Reflecting holistically on her time in the U.S., Wanqin considers her immigrant experiences rewarding. Without discounting the immense difficulty of mastering a new language in her 30s while juggling her work, school, and family responsibilities, she notes that events generally unfolded according to plan. “We planned to have a child,” she said, “so I was thinking if you could have an education in America, in the future, it would be better for you to be here than in Japan.” Inconspicuously proud of the security she helped construct for her family, she does not hesitate to mention that she and her husband worked very hard in their endeavor to become familiar with their surroundings while obtaining academic accreditation for careers they planned to develop in the U.S.
Wanqin remembers two of her immigrant co-workers at Mount Sinai West, “In the office now I know people from Jamaica, the Philippines, the rest I think are from here.” Their presence stands in contrast with Wanqin’s experience in her nursing school classes, where she remembered being the only foreign-born student in the class. In the United States, the percentage of foreign born nurses has been steadily rising in recent years, from 12.5% in 2005 to 14.6% in 2014. Comparing this alongside the 2016 estimate of immigrants comprising 13% of the U.S. population suggests the already significant role of immigrants in the nursing field may be increasing.
Wanqin insists her immigrant experiences are not particularly interesting, even initially hesitating to be interviewed for this reason.
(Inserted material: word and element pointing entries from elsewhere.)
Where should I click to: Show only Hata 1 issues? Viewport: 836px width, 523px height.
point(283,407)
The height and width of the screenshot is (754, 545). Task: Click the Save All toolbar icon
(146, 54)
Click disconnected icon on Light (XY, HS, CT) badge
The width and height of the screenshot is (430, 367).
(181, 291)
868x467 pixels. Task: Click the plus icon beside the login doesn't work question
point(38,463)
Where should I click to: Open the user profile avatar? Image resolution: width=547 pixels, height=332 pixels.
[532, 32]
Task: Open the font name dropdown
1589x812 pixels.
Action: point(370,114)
Careful about what she chose to say, she made it clear she was unsure about which parts of her experience to emphasize. When she does finally begin to recount her past, it is a retelling of the concrete elements of her story: the tasks she had to complete, the emotions she felt, the results from her efforts. She gives a strange look when prompted about abstract, admittedly contrived ideas regarding identity and struggles to form a pertinent response. “Let’s skip this question,” she suggests. As someone who can sometimes find himself lost in abstract thoughts, I have always struggled to understand this hesitation. How hard can it be to talk about what New York represents to her?
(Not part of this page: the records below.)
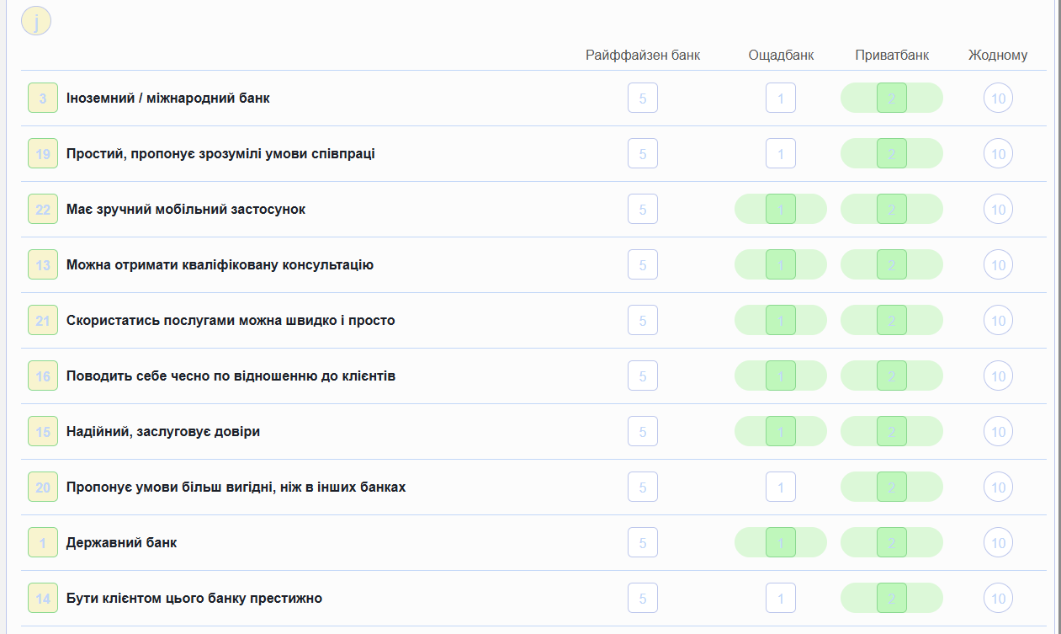Uncheck Ощадбанк for Можна отримати кваліфіковану консультацію
The width and height of the screenshot is (1061, 634).
pyautogui.click(x=781, y=265)

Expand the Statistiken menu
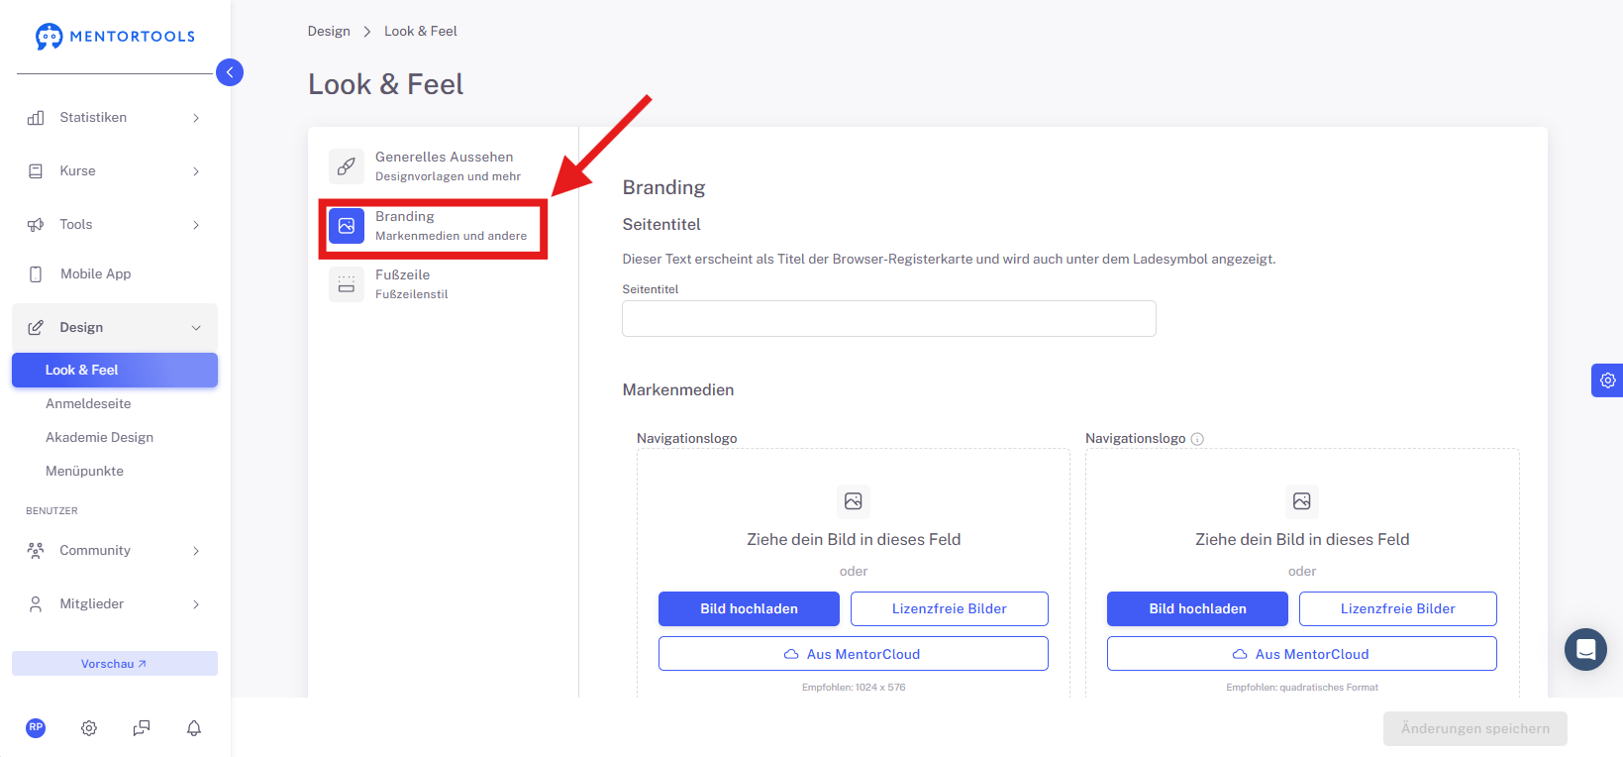tap(115, 118)
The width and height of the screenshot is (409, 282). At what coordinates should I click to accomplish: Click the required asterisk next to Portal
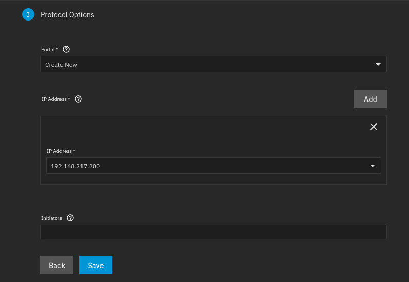pos(57,49)
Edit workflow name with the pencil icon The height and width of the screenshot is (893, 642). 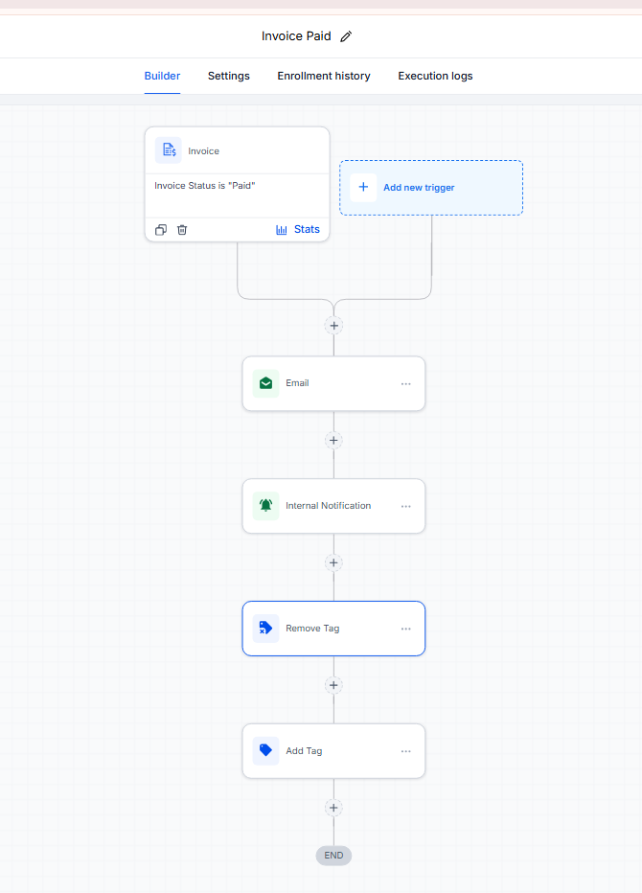[x=346, y=36]
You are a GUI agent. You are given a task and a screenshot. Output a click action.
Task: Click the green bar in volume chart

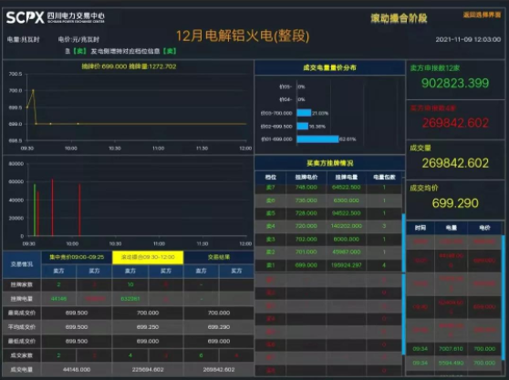click(x=35, y=210)
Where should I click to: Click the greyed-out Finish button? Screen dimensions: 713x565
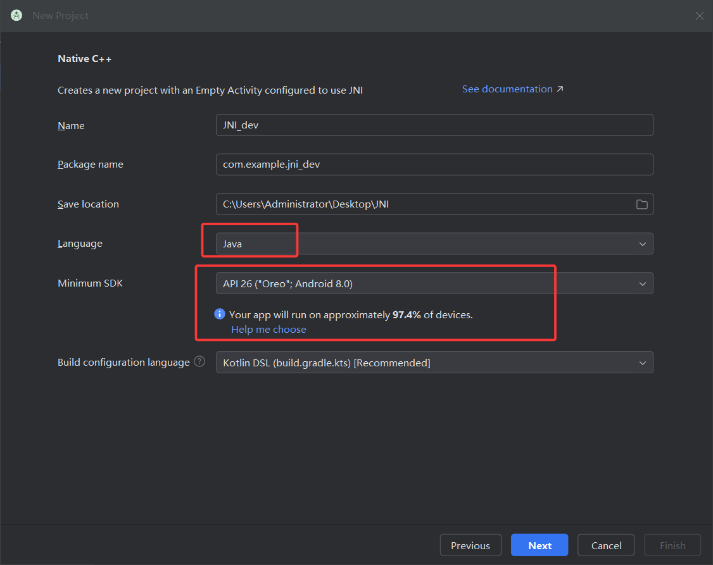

As I grasp at the next question in his list, Wanqin suddenly counters with a question of her own. She asks me, “As a second-generation immigrant, what kind of differences do you have from your friends who aren’t immigrants, or is there no difference? Do you feel comfortable interacting with them?” Although the answer is immediately obvious to me, I realize this was never an issue I had to spend time contemplating. I had always considered myself every bit as integrated as any of my non-immigrant friends, every bit as American. Not only was I comfortable interacting with them, it hardly ever crossed my mind that they were different in this regard because this particular difference was rarely relevant to our interactions. Maybe this was the source of my mother’s earlier hesitation. I was asking her questions that she never considered because they were not relevant to the tasks that filled her experience: applying for a job, graduating from nursing school, helping her husband get a travel visa. Her gravitation toward the specific practical details of her immigrant experience perhaps reflects the need for decisive action that her immigrant life demanded.
“Almost finish?” she asks with a smile. “Yeah, we’re almost done,” I reply.
Hohn, Marcia D., et al. “Immigrants in Health Care.” s3.amazonaws.com/chssweb/documents/22231/original/health_care_report_FINAL_20160629.pdf.